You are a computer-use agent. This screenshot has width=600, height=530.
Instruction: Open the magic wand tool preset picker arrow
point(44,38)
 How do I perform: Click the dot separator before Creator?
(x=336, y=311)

* * *

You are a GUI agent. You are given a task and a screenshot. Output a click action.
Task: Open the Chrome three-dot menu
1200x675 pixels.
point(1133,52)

▶ **Task requirements**:
Quote the rows from the line with "How do I perform: Click" up to and including the line with "(x=336, y=311)".

▶ **Final result**:
 How do I perform: Click the dot separator before Creator?
(x=336, y=311)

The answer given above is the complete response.